• _Data extracts_
* * * * * * * * *
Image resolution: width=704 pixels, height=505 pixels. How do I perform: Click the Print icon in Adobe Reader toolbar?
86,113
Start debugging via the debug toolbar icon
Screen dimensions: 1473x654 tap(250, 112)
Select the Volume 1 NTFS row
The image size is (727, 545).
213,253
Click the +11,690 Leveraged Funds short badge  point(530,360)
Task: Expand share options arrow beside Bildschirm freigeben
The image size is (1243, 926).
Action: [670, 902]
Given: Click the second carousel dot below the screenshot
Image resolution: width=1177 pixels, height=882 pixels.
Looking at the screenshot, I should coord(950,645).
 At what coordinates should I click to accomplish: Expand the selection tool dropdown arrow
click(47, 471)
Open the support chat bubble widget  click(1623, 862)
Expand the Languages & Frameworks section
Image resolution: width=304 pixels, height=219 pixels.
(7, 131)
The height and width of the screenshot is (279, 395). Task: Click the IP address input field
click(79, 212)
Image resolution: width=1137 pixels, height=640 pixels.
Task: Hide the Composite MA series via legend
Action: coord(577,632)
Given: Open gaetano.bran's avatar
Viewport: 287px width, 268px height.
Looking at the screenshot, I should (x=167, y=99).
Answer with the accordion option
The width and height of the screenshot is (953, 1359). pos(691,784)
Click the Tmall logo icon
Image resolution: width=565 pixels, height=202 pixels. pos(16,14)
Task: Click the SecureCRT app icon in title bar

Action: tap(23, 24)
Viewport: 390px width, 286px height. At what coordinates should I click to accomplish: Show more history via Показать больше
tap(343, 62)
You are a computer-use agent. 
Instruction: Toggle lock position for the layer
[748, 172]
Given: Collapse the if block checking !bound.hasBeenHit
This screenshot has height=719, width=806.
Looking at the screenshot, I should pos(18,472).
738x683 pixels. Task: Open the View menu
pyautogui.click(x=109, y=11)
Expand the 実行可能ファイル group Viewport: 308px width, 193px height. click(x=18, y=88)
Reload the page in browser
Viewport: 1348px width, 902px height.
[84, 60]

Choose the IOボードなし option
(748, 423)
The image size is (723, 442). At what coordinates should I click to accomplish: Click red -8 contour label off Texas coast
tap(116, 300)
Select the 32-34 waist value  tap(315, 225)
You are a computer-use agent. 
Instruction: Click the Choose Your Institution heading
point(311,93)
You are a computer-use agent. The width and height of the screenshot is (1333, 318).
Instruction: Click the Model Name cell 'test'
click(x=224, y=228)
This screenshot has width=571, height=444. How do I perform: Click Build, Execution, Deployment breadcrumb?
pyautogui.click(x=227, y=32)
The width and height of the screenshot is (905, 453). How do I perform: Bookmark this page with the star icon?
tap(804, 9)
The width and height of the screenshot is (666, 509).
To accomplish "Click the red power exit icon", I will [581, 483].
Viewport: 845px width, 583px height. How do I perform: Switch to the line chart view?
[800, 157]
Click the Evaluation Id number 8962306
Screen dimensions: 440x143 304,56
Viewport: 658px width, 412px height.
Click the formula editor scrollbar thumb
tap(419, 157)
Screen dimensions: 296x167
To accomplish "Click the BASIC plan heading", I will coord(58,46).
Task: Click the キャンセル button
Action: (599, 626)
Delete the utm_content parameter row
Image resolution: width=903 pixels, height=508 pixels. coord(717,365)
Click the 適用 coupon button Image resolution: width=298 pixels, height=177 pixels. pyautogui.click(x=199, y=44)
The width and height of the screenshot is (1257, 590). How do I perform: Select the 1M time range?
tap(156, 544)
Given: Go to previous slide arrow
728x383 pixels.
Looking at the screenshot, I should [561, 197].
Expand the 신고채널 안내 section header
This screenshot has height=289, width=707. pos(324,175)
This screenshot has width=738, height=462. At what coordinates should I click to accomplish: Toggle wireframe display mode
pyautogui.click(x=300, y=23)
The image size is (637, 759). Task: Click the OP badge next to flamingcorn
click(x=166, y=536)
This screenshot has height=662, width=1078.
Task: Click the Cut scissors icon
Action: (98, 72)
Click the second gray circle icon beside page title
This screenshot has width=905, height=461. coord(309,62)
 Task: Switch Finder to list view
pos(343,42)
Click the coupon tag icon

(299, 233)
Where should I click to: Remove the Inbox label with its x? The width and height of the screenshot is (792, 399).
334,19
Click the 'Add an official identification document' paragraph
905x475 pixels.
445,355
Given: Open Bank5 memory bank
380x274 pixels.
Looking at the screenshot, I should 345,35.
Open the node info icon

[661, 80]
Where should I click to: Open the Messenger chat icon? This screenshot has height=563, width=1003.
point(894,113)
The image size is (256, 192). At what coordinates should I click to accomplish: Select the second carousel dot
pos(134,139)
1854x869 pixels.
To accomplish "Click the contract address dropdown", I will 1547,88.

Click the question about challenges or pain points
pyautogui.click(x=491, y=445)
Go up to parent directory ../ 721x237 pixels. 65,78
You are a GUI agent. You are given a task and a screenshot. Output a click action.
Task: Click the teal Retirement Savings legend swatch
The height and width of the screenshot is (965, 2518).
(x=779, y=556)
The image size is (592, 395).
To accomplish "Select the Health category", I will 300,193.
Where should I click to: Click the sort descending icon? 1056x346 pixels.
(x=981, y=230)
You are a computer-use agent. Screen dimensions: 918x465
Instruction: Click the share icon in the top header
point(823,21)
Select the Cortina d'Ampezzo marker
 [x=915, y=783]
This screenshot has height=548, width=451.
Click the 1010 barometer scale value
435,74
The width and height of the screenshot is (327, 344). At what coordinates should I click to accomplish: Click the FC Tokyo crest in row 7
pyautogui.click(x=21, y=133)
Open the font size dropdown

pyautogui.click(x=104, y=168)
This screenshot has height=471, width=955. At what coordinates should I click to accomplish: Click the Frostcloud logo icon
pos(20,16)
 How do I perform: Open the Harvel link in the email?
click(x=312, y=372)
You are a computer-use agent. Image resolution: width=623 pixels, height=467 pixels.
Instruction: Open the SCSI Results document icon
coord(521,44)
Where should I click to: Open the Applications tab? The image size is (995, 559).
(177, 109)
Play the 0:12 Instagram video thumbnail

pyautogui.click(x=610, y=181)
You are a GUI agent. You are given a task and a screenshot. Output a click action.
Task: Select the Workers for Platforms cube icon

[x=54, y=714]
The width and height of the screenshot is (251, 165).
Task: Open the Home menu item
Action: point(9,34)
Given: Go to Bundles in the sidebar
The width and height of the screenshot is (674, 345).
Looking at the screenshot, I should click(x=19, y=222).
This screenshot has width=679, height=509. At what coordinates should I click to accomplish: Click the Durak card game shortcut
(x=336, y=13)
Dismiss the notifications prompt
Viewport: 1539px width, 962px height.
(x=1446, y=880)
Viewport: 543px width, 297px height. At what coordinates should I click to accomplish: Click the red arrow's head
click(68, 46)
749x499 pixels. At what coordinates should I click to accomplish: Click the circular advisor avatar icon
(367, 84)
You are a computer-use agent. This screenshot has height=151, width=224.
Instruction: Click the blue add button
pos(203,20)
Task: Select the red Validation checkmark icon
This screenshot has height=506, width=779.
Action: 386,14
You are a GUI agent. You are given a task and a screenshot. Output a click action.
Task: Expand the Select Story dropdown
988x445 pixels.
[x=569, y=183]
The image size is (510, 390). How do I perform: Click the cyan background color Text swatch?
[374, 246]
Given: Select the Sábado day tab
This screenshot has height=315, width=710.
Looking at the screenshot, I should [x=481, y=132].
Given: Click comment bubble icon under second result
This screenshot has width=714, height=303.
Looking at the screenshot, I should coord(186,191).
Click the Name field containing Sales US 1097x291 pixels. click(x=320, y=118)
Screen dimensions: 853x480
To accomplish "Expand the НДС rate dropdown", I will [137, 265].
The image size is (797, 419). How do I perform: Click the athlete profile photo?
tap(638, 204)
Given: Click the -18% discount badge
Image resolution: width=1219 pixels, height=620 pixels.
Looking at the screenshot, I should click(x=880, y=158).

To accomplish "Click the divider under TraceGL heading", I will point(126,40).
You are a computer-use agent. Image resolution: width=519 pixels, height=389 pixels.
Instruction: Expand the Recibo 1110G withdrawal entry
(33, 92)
* * * * * * * * *
• _Your goal_
Beginning with the line above that contains "Viewport: 287px width, 268px height.", copy each line exactly up to and including the line that contains "Given: Collapse the", and go no further.

• _Written response_
Viewport: 287px width, 268px height.
Looking at the screenshot, I should (x=167, y=99).
Answer with the accordion option
The width and height of the screenshot is (953, 1359). pos(691,784)
Click the Tmall logo icon
Image resolution: width=565 pixels, height=202 pixels. pos(16,14)
Task: Click the SecureCRT app icon in title bar

Action: tap(23, 24)
Viewport: 390px width, 286px height. At what coordinates should I click to accomplish: Show more history via Показать больше
tap(343, 62)
You are a computer-use agent. 
Instruction: Toggle lock position for the layer
[748, 172]
Given: Collapse the if block checking !bound.hasBeenHit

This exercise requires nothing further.